__EXERCISE__
Answer these questions from the CPAP thread below, one line each.
(a) Under option B, to whom must the user bring the SD card contents?
(b) Which program does Update #1 name for converting SD card data?
(c) Which brand is the poster inclined to buy, and for what reason?

===== READING TEXT =====

(edit: removed redundant rants and added updates)
I recently got diagnosed with a condition (sleep apnea) which means I need to use a machine (CPAP) to have a proper sleep, probably for the rest of my life. The doctor wanted me use the device for a few months, and bring the “report” generated by the device to monitor my progress and discuss further treatment.
I thought it would be a simple task, like using a program or accessing a local network service like a printer would and download a file. However, as I consulted to the device distributors in my area… their sales pitch (disregarding the actual medical functions) were:
A) The machine is constantly connected via wi-fi or cellular to manufacturer’s server, and user downloads the report via manufacturer’s website or an app.
B) The machine has an SD card slot to which data is copied, but user have to bring its contents to the authorized distributor so they can convert them into a report file.
TL;DR: Very unsatisfied with either options. I never asked for this.
Update #1: For the reports, there’s a program called OSCAR (www.sleepfiles.com/OSCAR/) that supports conversion of SD card data. Check device compatibility first. For sleep apnea related discussion, there is a forum (www.apneaboard.com) dedicated to it.
Update #2: From all the available brands, I’m inclined to buy a Chinese brand (Yuwell) simply because of costs alone, even if it is not supported by OSCAR. I see a lot of people recommending ResMed (which has OSCAR support) both online and offline, but the cost is prohibitively expensive for someone in my financial situation with local market prices. Still have to think about it.
Update #3: There’s an asshole in the comments arguing “what’s so special” about sleep related statistics being copied around. My concern was how those statistics get associated with customer identification (metadata) as distributors often do. Anyways, won’t waste my time with the “got nothing to hide” type of dumbfucks.
Well fuck I’m suddenly looking at my pacemaker and the little box that sends the messages to the doctor with much more suspicion now.
As another has commented, medical devices (and especially pacemaker systems) are well regulated, such that misuse or illegal re-selling of patient health data is not worth it for most companies.
Cybersecurity is a big topic in the industry now and life-sustaining systems are scrutinised much more closely these days. I wouldnt be worried, but you can ask the company directly if you are still concerned.

===== SOURCE MATERIAL =====

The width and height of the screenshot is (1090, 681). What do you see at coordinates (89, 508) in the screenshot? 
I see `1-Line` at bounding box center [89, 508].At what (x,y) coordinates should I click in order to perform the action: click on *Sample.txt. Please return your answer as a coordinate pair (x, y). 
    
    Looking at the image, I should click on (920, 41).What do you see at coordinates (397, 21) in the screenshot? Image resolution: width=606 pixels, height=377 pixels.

=====

__RESPONSE TO THIS TASK__
(a) The authorized distributor.
(b) OSCAR.
(c) Yuwell, because of cost.